When the Index Gained 13 Nodes: A Field Guide to the May 2026 Wave

A node added to this index is a deliberate act. Each one represents an answer to a question engineers running real S3 systems are asking — not a topic of interest, not a reference category, but a thing somebody had to make a decision about. The May 7 wave added 13 nodes, and rather than walk through them by category (5 Technologies, 1 Standard, 1 Architecture, 6 Pain Points), this post walks through them by the question each one answers. That's the order they arrive in.

If you read the May 7 post on the DeepSeek storage shift, this is the field guide that sits beside it. That post explained why the index needed expanding. This post is the map for using the new vocabulary.

What does a state-directed S3 stack look like?

While Western hyperscalers compete on egress fees and API compatibility, China is building something structurally different. The East Data West Computing (EDWC) policy — launched in 2022 and now accelerating — treats object storage as national infrastructure rather than a vendor product. Eight national computing hubs span Inner Mongolia, Guizhou, Gansu, and Ningxia in the west, connected by 400G all-optical backbone to eastern demand centers. By 2024, 1.95 million standard racks were operational across these hubs, with a target of 300 EFLOP/s by 2025¹. The strategy is explicit: western hubs, powered by abundant wind and solar, handle AI training and cold storage; eastern hubs near coastal enterprises handle low-latency inference and real-time workloads.
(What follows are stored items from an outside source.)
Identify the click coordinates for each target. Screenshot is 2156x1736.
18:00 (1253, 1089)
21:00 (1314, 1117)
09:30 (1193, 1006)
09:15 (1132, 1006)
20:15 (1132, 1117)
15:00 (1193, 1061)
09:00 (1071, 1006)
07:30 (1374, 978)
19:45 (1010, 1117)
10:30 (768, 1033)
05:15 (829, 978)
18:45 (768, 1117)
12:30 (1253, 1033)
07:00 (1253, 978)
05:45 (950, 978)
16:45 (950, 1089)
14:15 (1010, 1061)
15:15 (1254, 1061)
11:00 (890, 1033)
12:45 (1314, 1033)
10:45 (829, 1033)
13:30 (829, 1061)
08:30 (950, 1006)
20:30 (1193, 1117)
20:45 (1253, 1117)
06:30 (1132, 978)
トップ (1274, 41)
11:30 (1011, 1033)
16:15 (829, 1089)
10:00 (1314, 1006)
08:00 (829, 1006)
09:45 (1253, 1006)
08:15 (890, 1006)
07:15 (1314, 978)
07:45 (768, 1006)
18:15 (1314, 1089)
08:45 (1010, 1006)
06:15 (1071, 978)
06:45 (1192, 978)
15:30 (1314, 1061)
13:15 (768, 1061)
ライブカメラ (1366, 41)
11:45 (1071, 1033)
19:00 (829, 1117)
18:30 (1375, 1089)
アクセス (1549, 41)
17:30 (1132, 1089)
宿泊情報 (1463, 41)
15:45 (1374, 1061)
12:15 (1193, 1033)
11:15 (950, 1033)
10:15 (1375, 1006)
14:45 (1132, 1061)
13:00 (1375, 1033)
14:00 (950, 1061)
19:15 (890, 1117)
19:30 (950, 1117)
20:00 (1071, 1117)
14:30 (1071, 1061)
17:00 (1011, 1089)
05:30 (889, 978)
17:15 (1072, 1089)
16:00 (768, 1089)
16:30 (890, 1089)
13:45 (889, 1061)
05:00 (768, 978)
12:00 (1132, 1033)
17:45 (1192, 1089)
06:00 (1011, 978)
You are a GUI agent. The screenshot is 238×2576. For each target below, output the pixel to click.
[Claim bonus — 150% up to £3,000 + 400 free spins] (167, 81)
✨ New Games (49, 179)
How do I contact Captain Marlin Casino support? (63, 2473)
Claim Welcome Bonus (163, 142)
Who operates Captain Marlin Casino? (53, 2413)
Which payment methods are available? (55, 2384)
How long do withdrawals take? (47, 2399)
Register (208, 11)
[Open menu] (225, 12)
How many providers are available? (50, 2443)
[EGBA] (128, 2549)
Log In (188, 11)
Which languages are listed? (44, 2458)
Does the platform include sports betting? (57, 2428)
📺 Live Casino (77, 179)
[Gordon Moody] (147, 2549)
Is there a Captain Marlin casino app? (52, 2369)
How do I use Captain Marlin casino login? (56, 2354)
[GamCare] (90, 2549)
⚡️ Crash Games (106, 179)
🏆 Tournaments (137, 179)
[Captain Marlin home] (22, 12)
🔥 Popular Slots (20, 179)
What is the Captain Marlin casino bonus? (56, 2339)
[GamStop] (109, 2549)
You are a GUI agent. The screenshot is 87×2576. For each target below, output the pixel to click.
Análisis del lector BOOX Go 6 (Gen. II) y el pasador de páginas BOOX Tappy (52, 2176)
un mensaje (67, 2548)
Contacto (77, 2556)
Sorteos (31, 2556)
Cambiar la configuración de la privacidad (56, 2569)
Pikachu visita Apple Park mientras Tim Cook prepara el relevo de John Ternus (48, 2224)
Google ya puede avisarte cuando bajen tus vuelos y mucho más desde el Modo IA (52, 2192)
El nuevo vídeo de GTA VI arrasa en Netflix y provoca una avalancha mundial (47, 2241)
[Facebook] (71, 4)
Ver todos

Aliyun OSS is the clearest expression of this AI-native direction. In February 2026, Alibaba Cloud introduced AI Content Perception and Vector Bucket — native vector storage and semantic indexing directly inside the object storage layer, not bolted on top². The Vector Bucket claims hundreds of billions of vectors per account, pay-as-you-go pricing, and integration with Tablestore for high-throughput workloads. For RAG pipelines and AI agent retrieval, this collapses the traditional "S3 → ETL → vector DB" chain into a single API surface. ossfs 2.0, released March 2025, adds POSIX compatibility with FUSE-level caching — a direct parallel to the POSIX-native storage trend tracked in our other coverage. Tencent COS and Huawei OBS follow similar trajectories, integrating native AI primitives at the storage layer.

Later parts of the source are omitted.